Vega's Auntie Harris wrote this article about her photo's unexpected appearance in Congress.

Eggless, but Protein-full Breakfasts:

All of Samin's eggless/dairy-free, aquafaba-based creamy salad dressings will be in Good Things.

Rice dishes made with unwashed (and not gross!) rice:

Please use your old saffron, just add a little more of it if it's begun to oxidize! Sumesh Uncle advises you to buy Kashmiri saffron and not Persian. Samin is still processing this (shocking) information. 
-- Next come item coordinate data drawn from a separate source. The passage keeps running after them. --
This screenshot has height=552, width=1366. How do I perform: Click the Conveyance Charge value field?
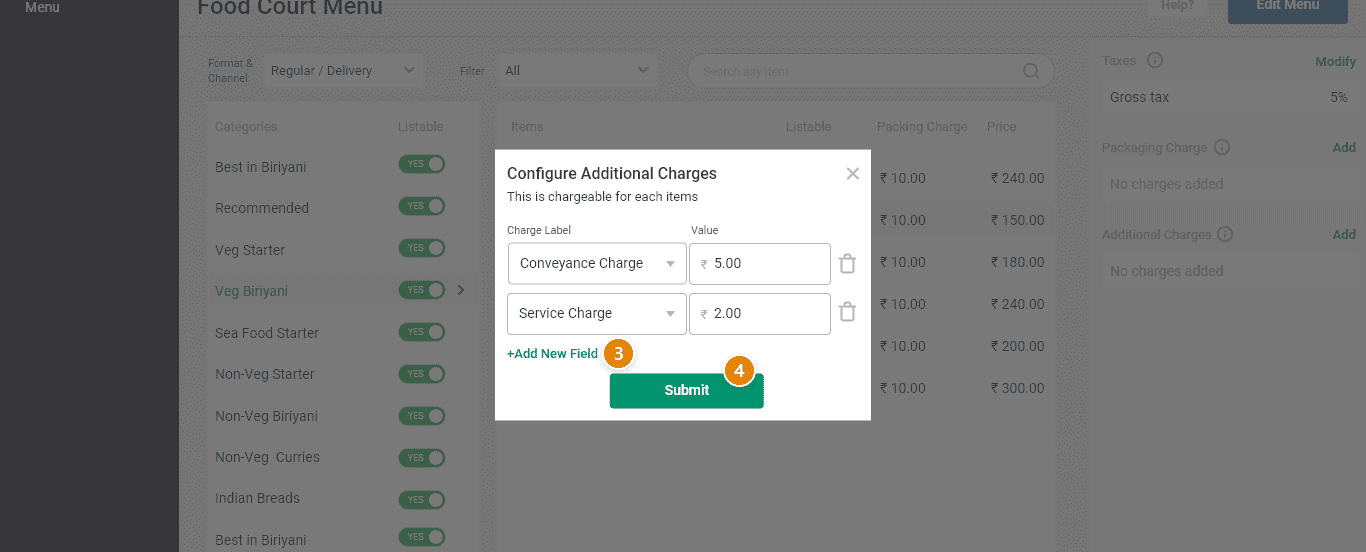(765, 264)
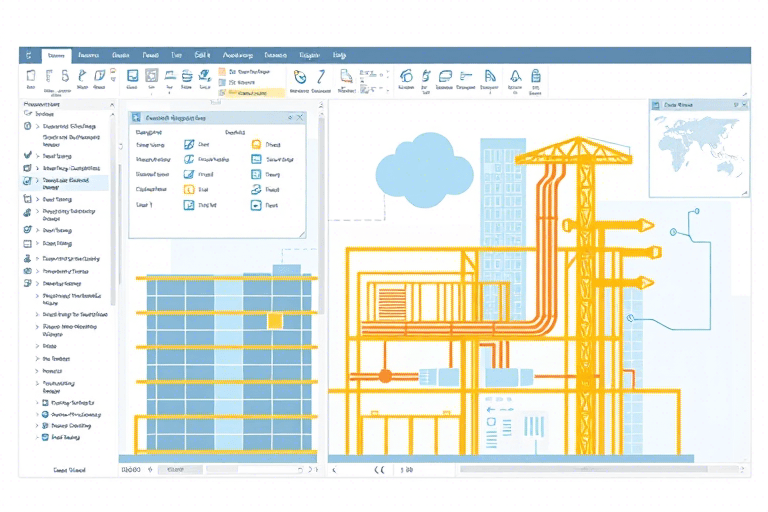The image size is (768, 512).
Task: Click the clipboard icon beside the bell
Action: click(x=537, y=76)
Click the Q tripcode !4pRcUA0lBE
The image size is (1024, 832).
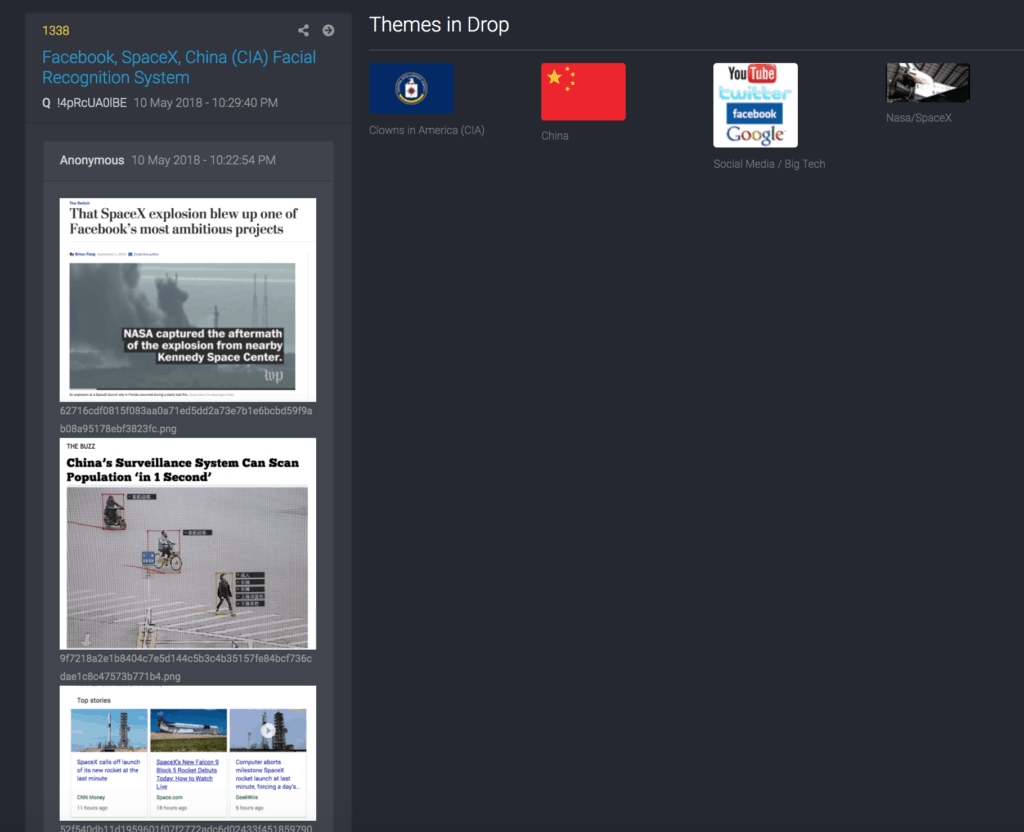click(90, 103)
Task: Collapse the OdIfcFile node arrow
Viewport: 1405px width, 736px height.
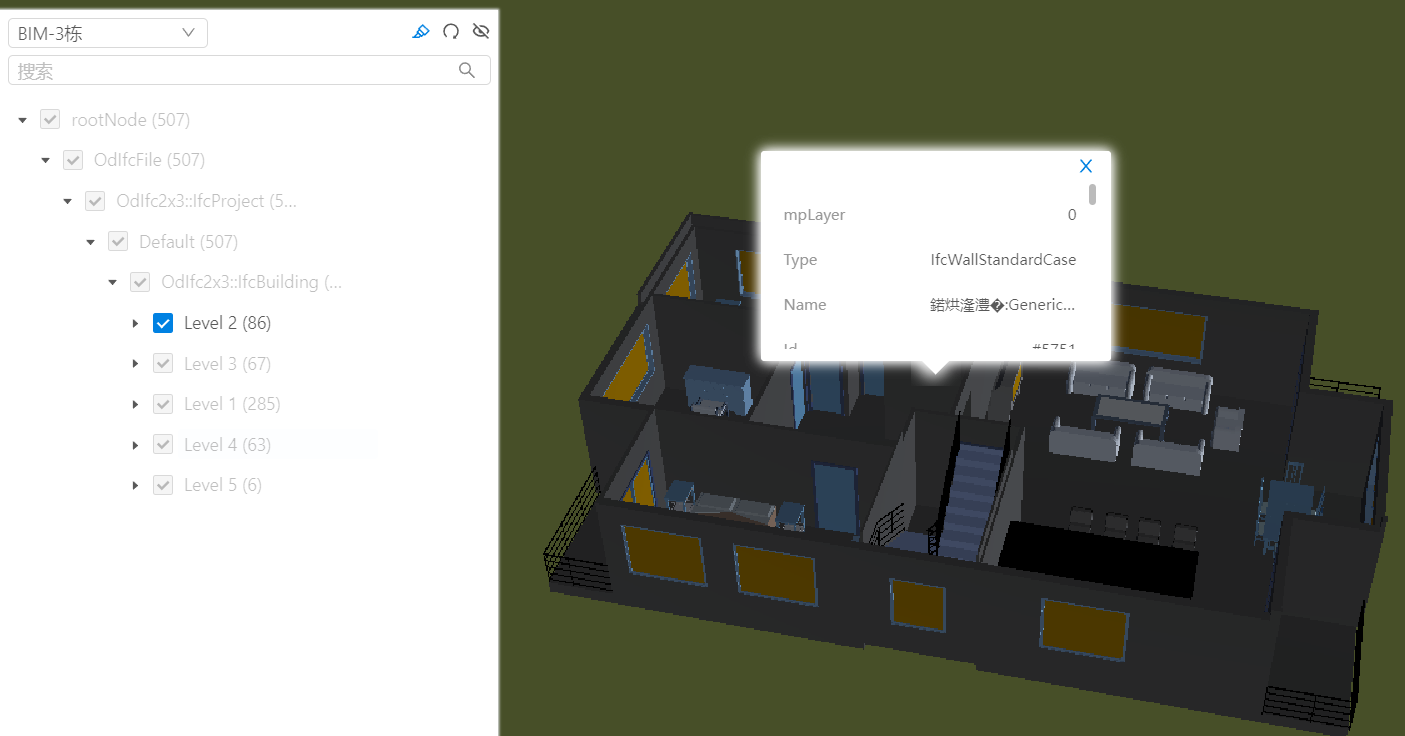Action: tap(45, 160)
To use up your condiments:

  • Andrea Nguyen's Mapo Tofu recipe 

  • Calabrian chili paste goes on absolutely everything.

  • Samin's Preserved Meyer Lemon Paste (another Good Things recipe!) makes: salty lemon soda (lemon paste + agave syrup + fizzy water), preserved lemon frozen yogurt, salad dressings, marinades for fish and chicken, or Preserved Lemon and Labne Cake.

  • Tamarind soda suggestion: tamarind paste + fizzy water + maybe a little mint.

  • Date and Tamarind Chutney from Niloufer Ichaporia King is in her book, My Bombay Kitchen.

  • Eric Kim's many recipes using Gochujang and much more can be found here.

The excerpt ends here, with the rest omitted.